Yaitu segala bentuk ibadah yang menghubungkan hamba dengan Rabb-nya. Ibadah hanya diterima bila disertai dengan niat yang benar dan sesuai tuntunan syariat. Bentuk-bentuknya meliputi:

-    Ibadah murni spiritual, seperti shalat dan puasa.

-    Ibadah sosial-ekonomis, seperti zakat.

-    Ibadah fisik dan finansial, seperti haji.

Keempat ibadah ini merupakan rukun Islam setelah dua kalimat syahadat, yang menjadi fondasi amal seluruh Muslim.

2. Hukum antara manusia dengan sesamanya (muamalah).
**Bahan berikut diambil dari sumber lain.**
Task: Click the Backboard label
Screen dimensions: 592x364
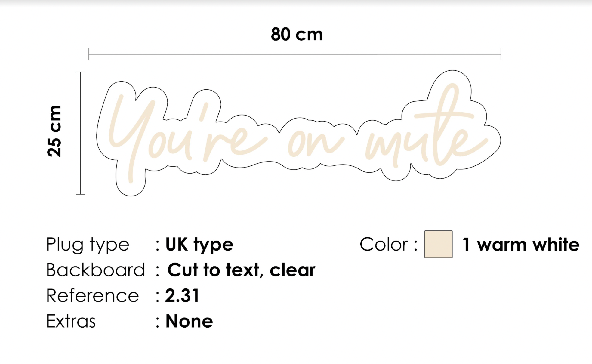Action: coord(95,270)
Hukum-hukum ini mengatur hubungan sosial, ekonomi, dan kemasyarakatan, yang terbagi menjadi empat bidang utama:

  • Hukum yang menjamin dan memperjuangkan eksistensi Islam, seperti jihad dan segala upaya mempertahankan agama.
  • Hukum keluarga (ahwal syakhshiyyah) yang mengatur pernikahan, perceraian, serta warisan demi menjaga kemurnian nasab.
  • Hukum muamalah, yang mengatur interaksi ekonomi seperti jual beli, sewa, dan akad-akad lainnya.
  • Hukum pidana (jinayah), yang menetapkan aturan terhadap pelanggaran dan tindak kriminal untuk menjaga keamanan serta keadilan masyarakat.

Terlihat jelas jelas bahwa Al Quran bukan hanya kitab petunjuk spiritual (ibadah), tetapi juga pedoman hukum dan sosial yang menyeluruh. Bagaimana Islam menata hubungan manusia dengan Tuhannya, sekaligus menegakkan keadilan di antara sesame manusia. Inilah bukti bahwa syariat Islam dibangun secara seimbang antara ibadah dan muamalah, antara hak Allah dan hak manusia, guna membentuk masyarakat beriman yang adil dan beradab.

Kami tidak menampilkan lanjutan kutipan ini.